A Gift From the East
October 1, 2003 · 8:10am EST · Posted by Fujiyama Dojo
Fujiyama Dojo
P.O. Box 20003
Thorold, ON, Canada
L2V 5B3
(905) 680-6389
One would be hard pressed to find another place in the world that enjoys the fame and infamy, legend and history that the Tower of London has.

Of equal value to tourists, historians, ghost watchers, and anglophiles, the Tower remains a focal point for travelers, since no visit to the British Isles is quite complete unless one has visited the renowned structure and acquired at least one or two of its tales, so they can be retold at some appropriate time.

There is more than enough history between its walls to keep the mind occupied for quite a spell, but we would like to recommend to any traveler with an interest in Japanese History to visit the New Armories, a red brick building not far from the White Tower.

Once there, if we could divert the visitor's attention away from the formidable elephant armour and quite a few exhibits of weaponry, we'd like to point out a beautiful and well preserved Japanese medieval armour (yoroi), which sits seemingly out of place among so many Western relics.

The exhibit indicates that the armour was presented to James I by the governor of Edo, in 1613. But there is much more than that to its history. There is a connection, if we are permitted to lay our own version of "six degrees of separation", to the history of Daito ryu.

In 1612, the East Indian Company sent three ships to the Orient to trade in spices and other items. The expedition was commanded by a captain by the name of Saris who carried specific instructions to sail to Japan and attempt to negotiate a trading treaty if he was unable to fill all three ships in South East Asia ports.

The Portuguese and the Spaniards had been trading with Japan since the 1540's, and the Dutch began in the 1600's. England had fallen behind its competitors. Opening a trade relationship with Japan not only would be quite profitable, but it could also serve as a pathway to trade with China.

When Captain Saris arrived at Hirado1 he was met by a shipwrecked English seaman named Will Adams, advisor to the retired Shogun Tokugawa Ieyasu. William Adams, we are sure you realize, was the inspiration for Pilot Major John Blackthorne, the main character of James Clavell's popular novel Shogun. Saris explained his purpose to Adams and both men set off for Edo, but they made one very important stop on the way. The stopped at Sempu (currently Shizuoka) to meet with Ieyasu, who despite being officially retired, was still the real power in Japan. Very few things of political importance were done without his consent, and even fewer things happened of which he was not well informed.

With Ieyasu's approval they continued their journey to Edo where they met with the Shogun Tokougawa Hidetada, Ieyasu's son.

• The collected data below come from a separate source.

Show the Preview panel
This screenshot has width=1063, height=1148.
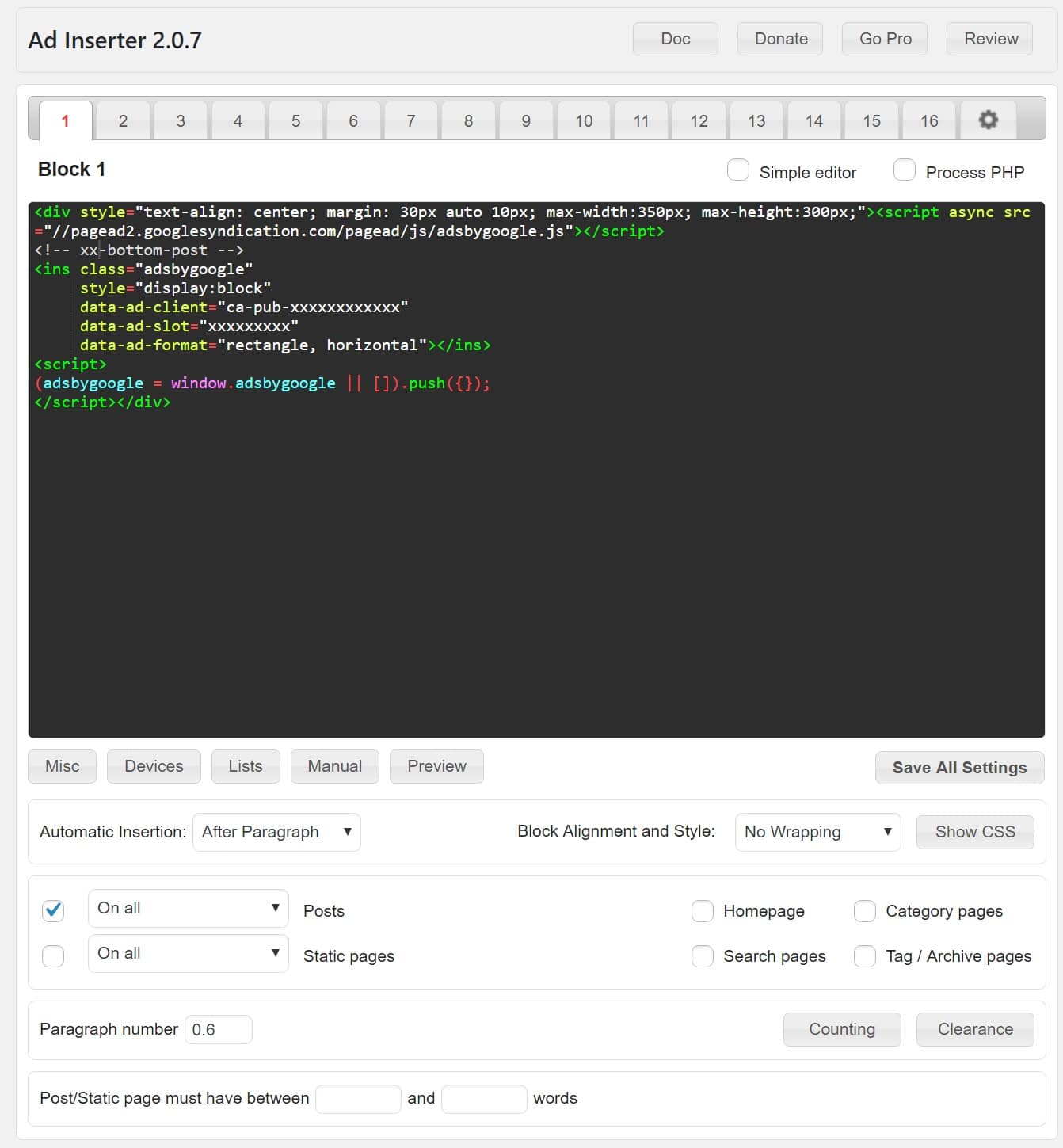pyautogui.click(x=436, y=766)
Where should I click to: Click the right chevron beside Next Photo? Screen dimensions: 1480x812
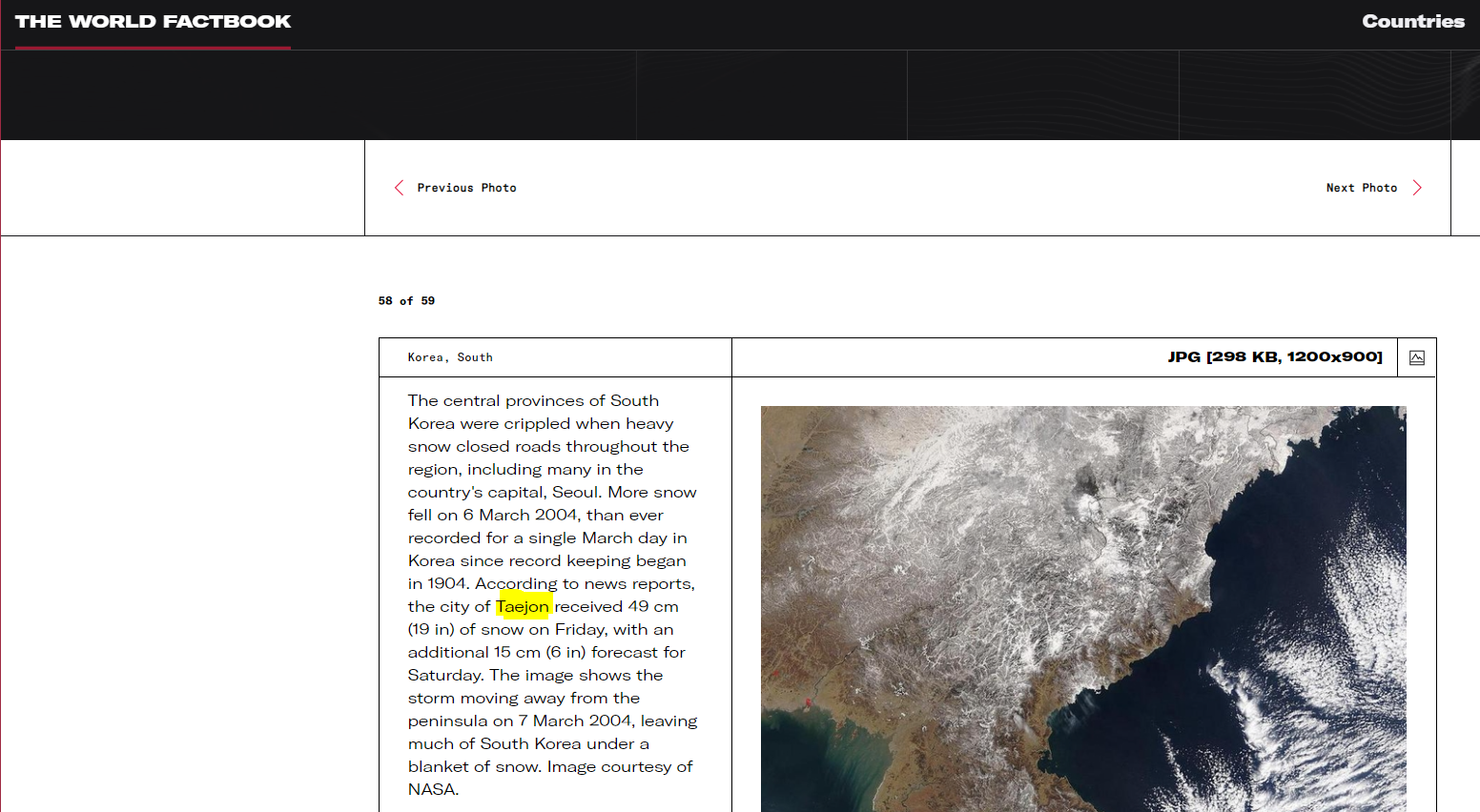click(x=1417, y=188)
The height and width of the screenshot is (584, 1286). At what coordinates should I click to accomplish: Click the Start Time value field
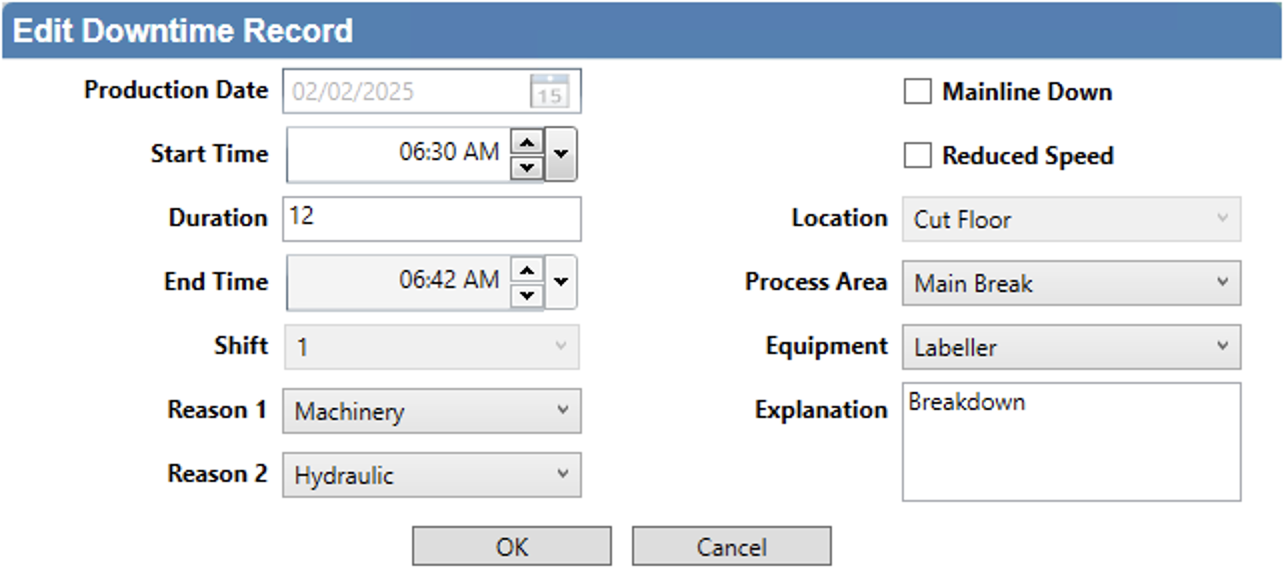point(400,154)
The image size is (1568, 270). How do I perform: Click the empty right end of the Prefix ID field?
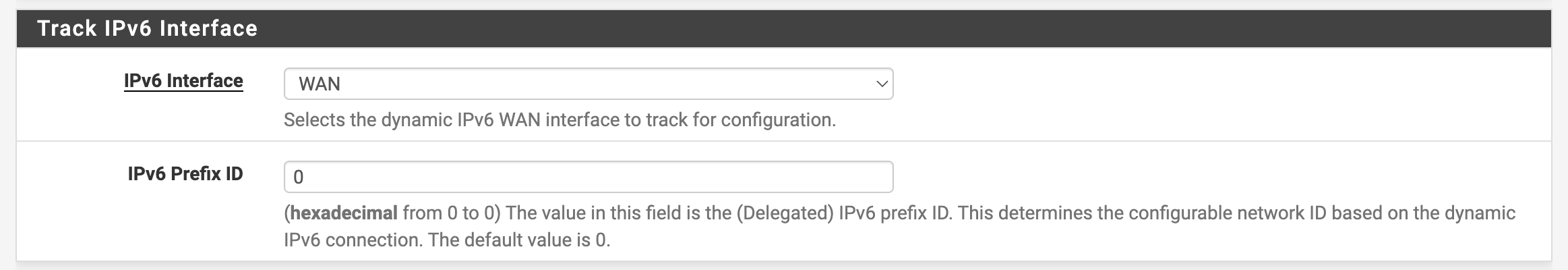pos(843,177)
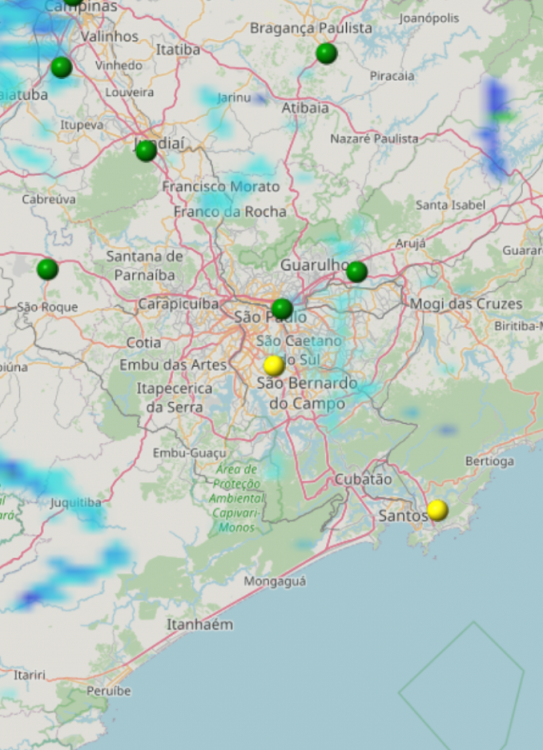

Hidetada received Captain Sairs on good terms. He entrusted him with a gift of two armours and a sword, plus decorated screens and other valuable items, to be given to King James I (VI of Scotland).

The two armours were of great quality, for they were made by Ieyasu's personal armourer, Iwai Yosaemon of Nara. The sword was a formidable cutting blade mounted in highly ornate ceremonial fittings.

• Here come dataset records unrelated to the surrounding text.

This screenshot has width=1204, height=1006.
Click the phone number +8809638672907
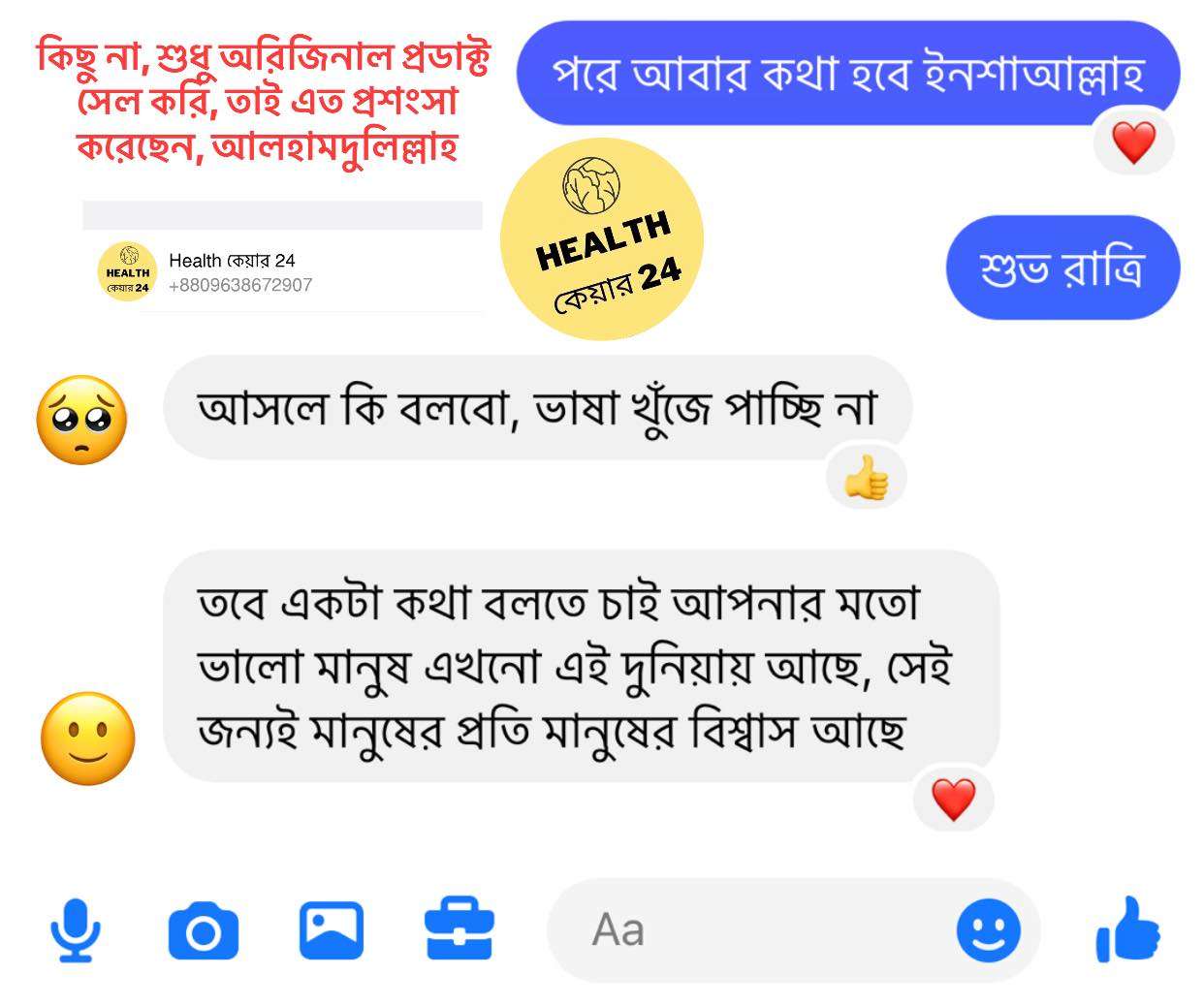pyautogui.click(x=240, y=285)

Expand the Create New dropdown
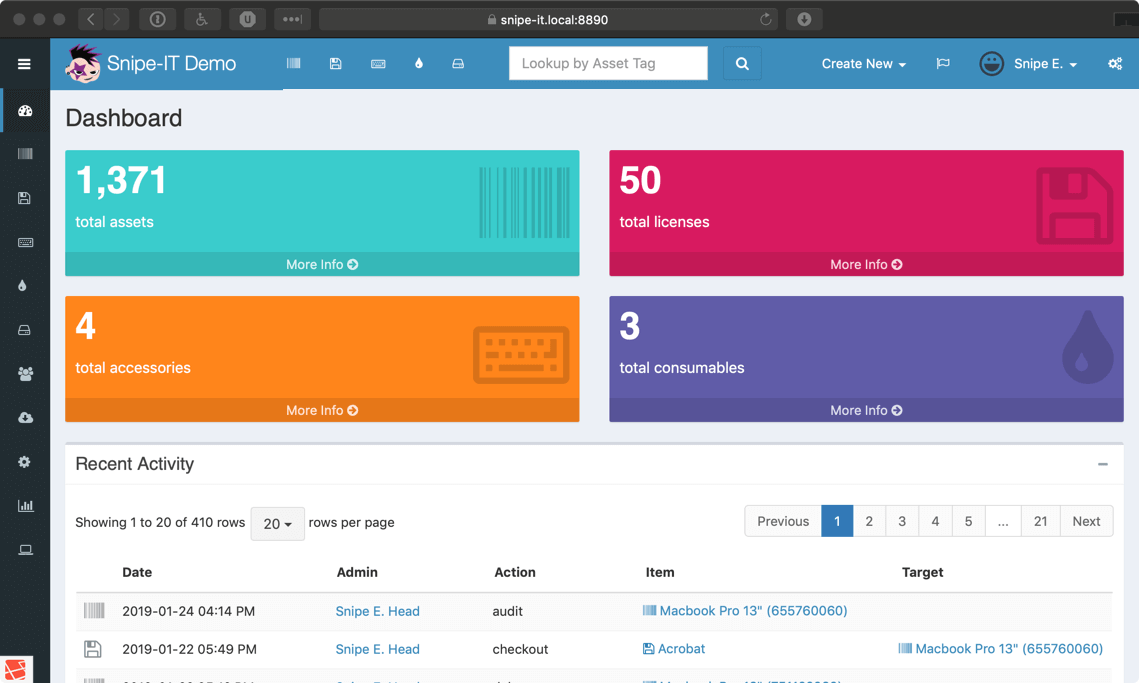(863, 63)
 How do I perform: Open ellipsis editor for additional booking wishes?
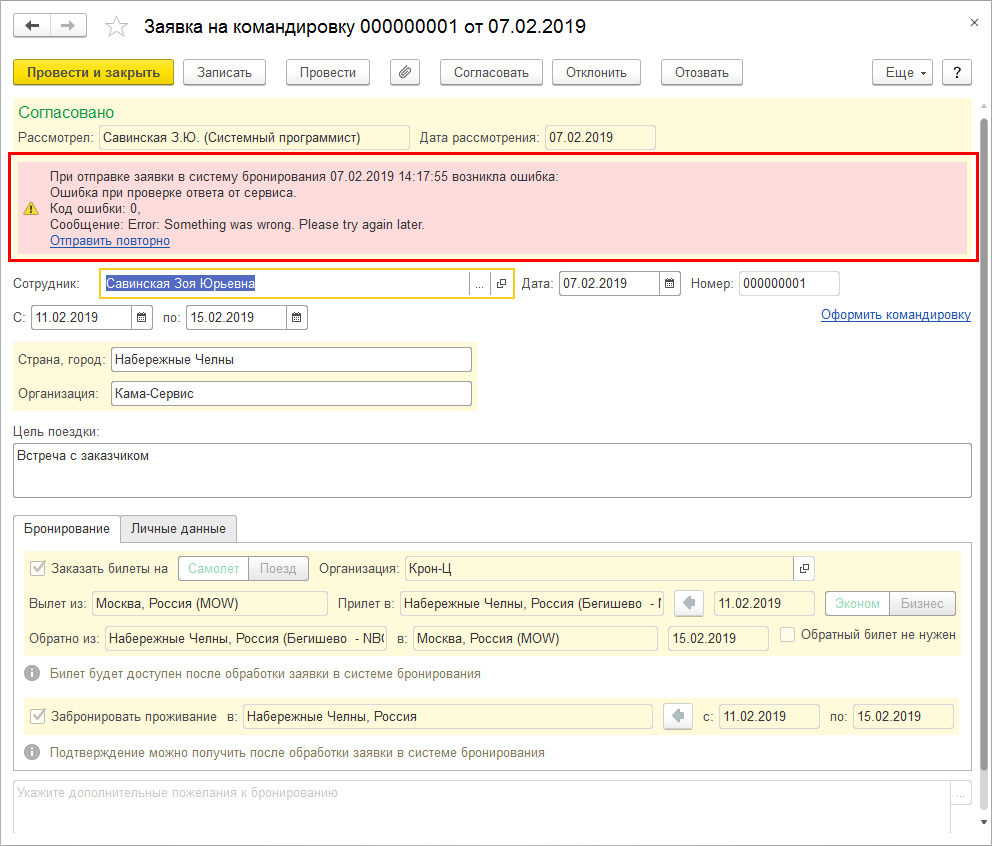pyautogui.click(x=960, y=793)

Upon Captain Saris's return to England, the gifts were presented to the King. One armour was placed at the Tower of London, while the second one was kept at another location, probably a palace or a residence.

Following the execution of Charles I in 1649, the armour in the Tower was auctioned off, but it was recovered when Charles II came to the throne in 1660, and safely restored to its rightful place, where it has remained ever since.

The second armour, after being kept at various palaces, is now on loan from the Royal collection and it is displayed in the Royal Armouries Museum in Leeds.

How, you may ask, does this exhibit in the Tower of London connect to the history of Daito ryu? Then again, you may have already figured it out. The donator of the armour was Shogun Tokugawa Hidetada, the father of Hoshina Masayuki, Lord of Aizu.

Would knowing this make you a better budoka? It probably won't, but, if ever find yourself in Jolly Old England, we would still recommend you to visit the Tower of London and take a look at the old armour. It wouldn't hurt either. And we hear that the local fish and chips are outstanding.


1. Hiradoshima (Hirado Island) was the first port of entry of Western influence into Japan. In 1549 Francis Xavier arrived there aboard a Portuguese ship. William Adams was brought there as a castaway on a Dutch ship in 1600. Hirado became a relatively busy (and very dangerous at times) trading post for the Portuguese, Spanish, Dutch and English. It is also in Hirado where we find the tomb of William Adams, sitting high upon a hill, overlooking Hirado's port. James Clavell was not far off the mark when he called his book's main character Anjin-san. Adams was called Anjin Miura by most of his Japanese contemporaries.